2009-04-24 01:29:12

by Sandro Giessl

[permalink] [raw]
Subject: bluez dfutool: patch & questions

Dear Marcel and others,

I'm developing DFU capabilities for a ARM7 STM32 based device. As I've been
new to DFU this wasn't a straigt forward process for me, but my endeavors are
slowly paying off. :) I must say that I've been glad to find dfutool. It was
very helpful to have a lean code base I was able to modify as I whished and
that could easily be stepped through with gdb.

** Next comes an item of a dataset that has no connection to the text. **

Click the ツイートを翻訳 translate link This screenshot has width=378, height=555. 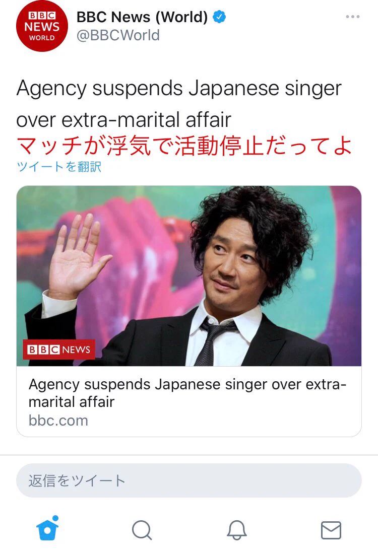click(59, 166)
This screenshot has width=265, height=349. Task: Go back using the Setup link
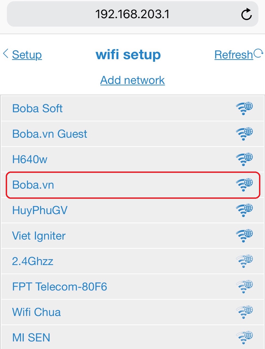[27, 55]
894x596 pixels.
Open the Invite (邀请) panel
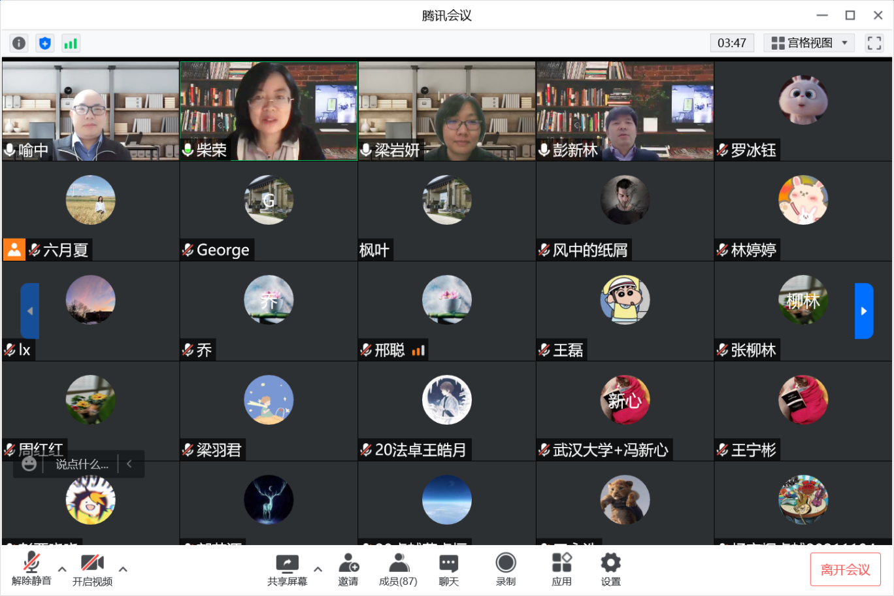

While the device by now can be programmed more or less using the stock
dfutool, I have made some modifications (based on
http://www.usb.org/developers/devclass_docs/usbdfu10.pdf) that may be useful
to others; these are mainly:

- When waiting for the DNLOAD_BUSY -> idle state transition, do not sleep 1s,
but use the timeout suggested by the device in the state response. makes the
upgrade a little bit quicker.

- Between the last download request in the loop and the EOF (zero length)
download-request, there should also be repeated get_status requests; otherwise
the EOF-download request would fail (for me, it did).
The patch fixes it this way: basically, the order of get_status and download
within the download loop should better be reversed, in my eyes. Download
should be first, and get_status should wait for idle state.

- After the EOF download request, some devices want to get put into
manifestation state (initiated by get_status) where the write operation could
be finished and the device can reset itself. I have implemented this.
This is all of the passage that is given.